TASK GOAL: Reproduce the records below exactly, but leave their pictures out of the copy.

ENTRIES PROVIDED:
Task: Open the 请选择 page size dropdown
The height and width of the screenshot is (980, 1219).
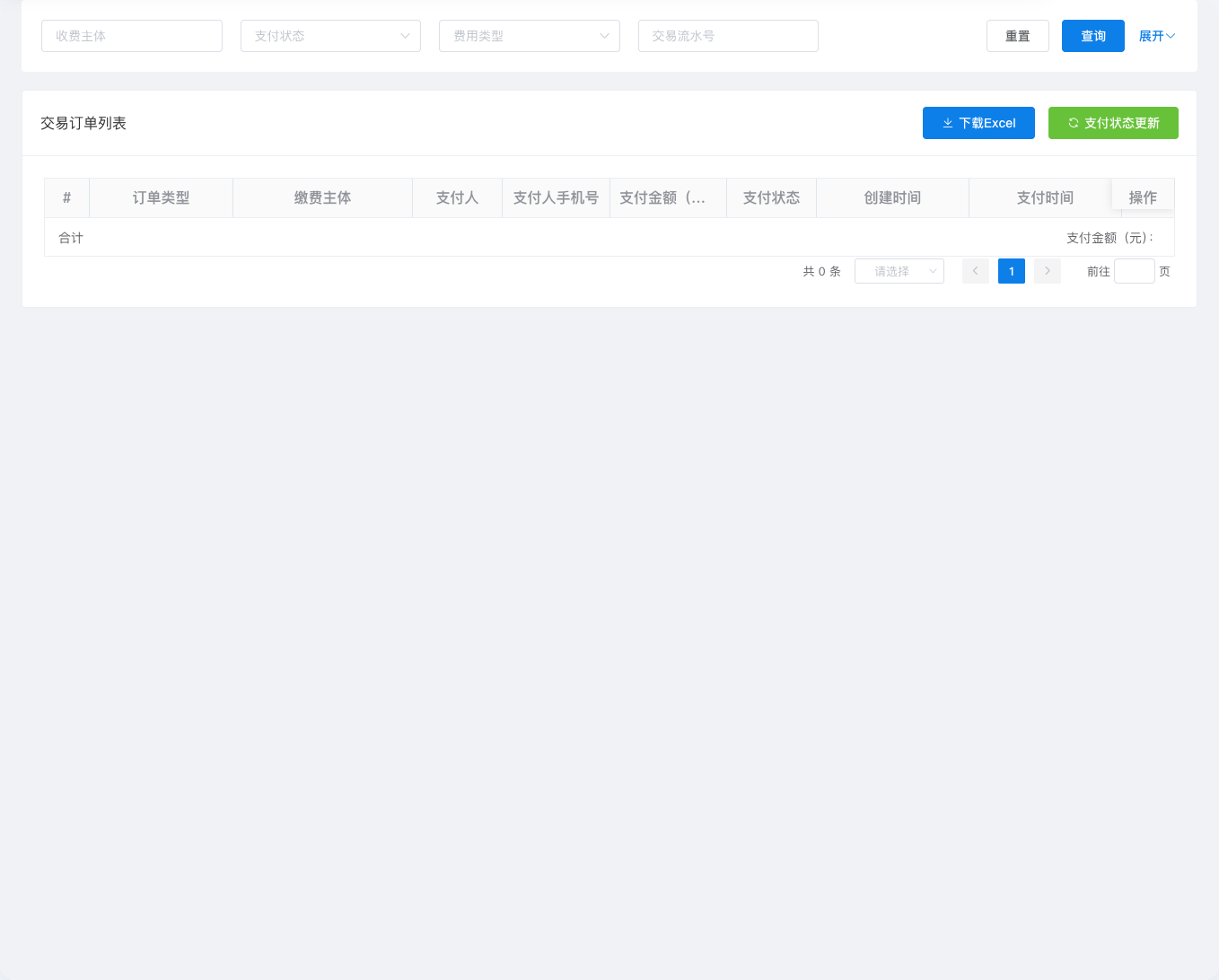Action: tap(899, 271)
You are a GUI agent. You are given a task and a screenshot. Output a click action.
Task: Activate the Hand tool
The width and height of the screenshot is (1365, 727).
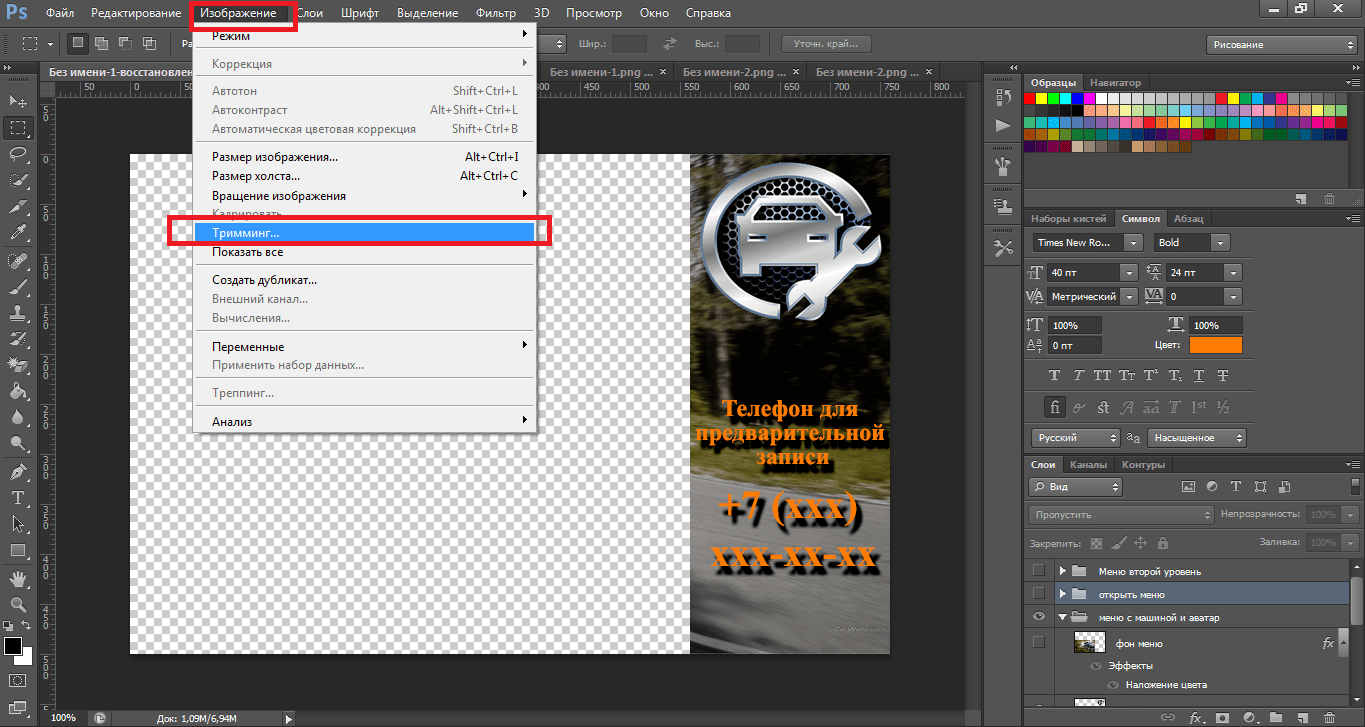click(x=18, y=579)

TASK OUTPUT:
Task: Open the 请选择 page size dropdown
The height and width of the screenshot is (980, 1219).
Action: tap(899, 271)
You are a GUI agent. You are given a task and a screenshot. Output a click action.
Task: Activate the Hand tool
The width and height of the screenshot is (1365, 727).
click(x=18, y=579)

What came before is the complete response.